Au commencement ce constat : en l’absence de la disponibilité en Tunisie d’un cadre prudentiel moderne adossé aux nouvelles normes comptables internationales, les banques tunisiennes, en dépit des efforts déployés pour s’adapter, ne pouvaient pas accéder aux financements des bailleurs de fonds internationaux, et ce, conformément aux recommandations de l’accord de Bâle III qui prévoit des normes à ce sujet. Il s’agit, entre autres, du renforcement du niveau et de la qualité des fonds propres et une gestion accrue des risques, particulièrement du risque liquidité.

Consciente de ce problème, la  Banque centrale de Tunisie (BCT) a décidé, récemment, de remédier à la situation et d’accélérer la modernisation du cadre prudentiel.

Elle a publié, le 16 mai 2025, une circulaire dans laquelle elle appelle les banques à se préparer à l’adoption progressive de plusieurs  normes prudentielles alignées sur les standards internationaux.

“La BCT appelle les banques à se préparer à l’adoption progressive de plusieurs normes prudentielles alignées sur les standards internationaux.”

 

Globalement, la circulaire somme les banques de la place à entreprendre de profondes réformes structurelles, financières et technologiques, dans l’objectif de renforcer leur résilience et leur transparence, deux conditions sine qua non pour mobiliser des ressources à l’étranger.

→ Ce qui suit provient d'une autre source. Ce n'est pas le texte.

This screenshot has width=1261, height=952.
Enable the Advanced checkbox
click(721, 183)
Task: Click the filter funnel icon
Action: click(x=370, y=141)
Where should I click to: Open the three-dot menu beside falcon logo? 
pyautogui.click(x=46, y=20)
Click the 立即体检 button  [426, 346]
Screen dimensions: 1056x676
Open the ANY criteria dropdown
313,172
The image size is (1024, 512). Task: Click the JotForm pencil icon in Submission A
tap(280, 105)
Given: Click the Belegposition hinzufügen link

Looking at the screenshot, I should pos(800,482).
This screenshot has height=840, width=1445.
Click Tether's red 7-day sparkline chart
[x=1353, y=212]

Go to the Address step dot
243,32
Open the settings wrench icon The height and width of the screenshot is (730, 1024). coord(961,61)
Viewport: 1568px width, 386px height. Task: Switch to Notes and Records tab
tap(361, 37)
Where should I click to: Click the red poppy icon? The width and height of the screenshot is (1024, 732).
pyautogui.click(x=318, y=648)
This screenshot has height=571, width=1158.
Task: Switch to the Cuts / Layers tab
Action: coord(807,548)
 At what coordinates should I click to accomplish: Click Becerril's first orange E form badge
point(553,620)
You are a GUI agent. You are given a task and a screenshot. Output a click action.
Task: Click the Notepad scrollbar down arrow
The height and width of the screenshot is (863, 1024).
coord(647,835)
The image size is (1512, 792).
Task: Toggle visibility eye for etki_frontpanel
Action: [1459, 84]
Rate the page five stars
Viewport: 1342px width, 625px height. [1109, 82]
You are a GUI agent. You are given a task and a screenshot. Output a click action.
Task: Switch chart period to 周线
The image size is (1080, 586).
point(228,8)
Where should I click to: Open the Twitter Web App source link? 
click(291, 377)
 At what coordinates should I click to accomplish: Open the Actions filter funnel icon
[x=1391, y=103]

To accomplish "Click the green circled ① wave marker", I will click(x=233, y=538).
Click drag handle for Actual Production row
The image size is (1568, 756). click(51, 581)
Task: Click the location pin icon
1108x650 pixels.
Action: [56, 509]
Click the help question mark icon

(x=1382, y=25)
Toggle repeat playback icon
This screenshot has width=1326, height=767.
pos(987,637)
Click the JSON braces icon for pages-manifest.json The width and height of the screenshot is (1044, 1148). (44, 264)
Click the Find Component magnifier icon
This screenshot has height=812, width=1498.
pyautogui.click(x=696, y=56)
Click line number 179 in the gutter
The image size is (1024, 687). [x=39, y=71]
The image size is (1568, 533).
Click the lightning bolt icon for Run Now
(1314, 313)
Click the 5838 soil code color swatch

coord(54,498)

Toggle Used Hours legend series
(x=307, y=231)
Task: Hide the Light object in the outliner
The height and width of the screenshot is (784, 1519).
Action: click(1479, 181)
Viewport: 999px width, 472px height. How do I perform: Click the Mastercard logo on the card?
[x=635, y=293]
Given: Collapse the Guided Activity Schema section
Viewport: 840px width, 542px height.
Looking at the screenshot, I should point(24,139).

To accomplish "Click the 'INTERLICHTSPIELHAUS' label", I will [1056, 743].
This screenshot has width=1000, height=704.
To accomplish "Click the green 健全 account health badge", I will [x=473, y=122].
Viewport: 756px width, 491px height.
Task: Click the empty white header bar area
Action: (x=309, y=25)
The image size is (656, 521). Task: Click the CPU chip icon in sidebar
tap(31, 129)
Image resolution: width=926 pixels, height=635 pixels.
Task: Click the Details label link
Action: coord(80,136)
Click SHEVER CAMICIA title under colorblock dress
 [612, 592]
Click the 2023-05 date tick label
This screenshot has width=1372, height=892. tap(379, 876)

Les exigences de la circulaire

Cette circulaire comporte quatre exigences majeures :

  • les exigences en matière d’adéquation des fonds propres. Il s’agit pour chaque banque d’augmenter son capital propre afin de couvrir les risques financiers, de restructurer ses critères d’octroi de crédit et de garantir une cohérence entre les fonds propres et les prêts accordés. L’ultime objectif est de renforcer la capacité des banques à faire face aux risques éventuels liés à leurs activités (non remboursement de crédits distribués ou autres pertes de valeur de ses actifs). A travers cette norme, les banques doivent être en permanence solvables, c’est-à-dire pouvoir faire face à leurs engagements à tout moment. En effet, si les clients de la banque qui ont déposé chez elle leur argent (dépôts à vue) doutent de sa solidité financière, ils risquent de perdre confiance et de retirer leurs dépôts, précipitant la banque (et tout le système s’il s’agit d’une banque importante) dans des difficultés majeures.
  • L’adoption des nouvelles règles de classification et de provisionnement des expositions (créances douteuses).
  • Gouvernance des données et cybersécurité obligatoires. La circulaire de la BCT met un accent particulier sur la gouvernance des données. Les banques devront se doter d’une politique interne claire, désigner un responsable des données, garantir leur qualité et leur sécurité, et mettre en place des mécanismes de cybersécurité robustes. Le recours à l’intelligence artificielle est encouragé pour améliorer la détection d’anomalies et réduire les erreurs de traitement manuel.
  • L’application de la norme « IFRS 9– Instruments Financiers”. Cette norme, entrée en vigueur depuis le  1er janvier 2018, modifie les règles de classement et d’évaluation des actifs financiers, ainsi que leur modèle de dépréciation. Objectif recherché : améliorer l’information financière, notamment via une approche davantage prospective en ce qui concerne la comptabilisation des pertes attendues sur les actifs financiers.

 La démarche à suivre pour se conformer aux standards internationaux

Par delà ces exigences, les établissements bancaires sont tenus  d’élaborer, d’après la circulaire,  un plan stratégique  et opérationnel détaillant les modalités de mise en œuvre de ces réformes et de le transmettre à la Banque centrale dans un délai de trois mois à partir de la date de publication de la circulaire. Plus exactement, les banques de la place ont jusqu’au 13 août 2025 pour se conformer aux exigences de la circulaire de la BCT.

“Le recours à l’intelligence artificielle est encouragé pour améliorer la détection d’anomalies et réduire les erreurs de traitement manuel.”

 

Signe de la détermination de la BCT à moderniser le cadre prudentiel, des sanctions sont prévues en cas de non-conformité. Ainsi le délai fixé au 13 août est ferme : en cas de retard ou d’inexécution, des sanctions financières seront appliquées. « Celles-ci peuvent aller jusqu’à la restriction de certaines activités bancaires, voire à une mise sous surveillance accrue par la Banque centrale », d’après l’universitaire et expert en droit bancaire, Mohamed Nekhili.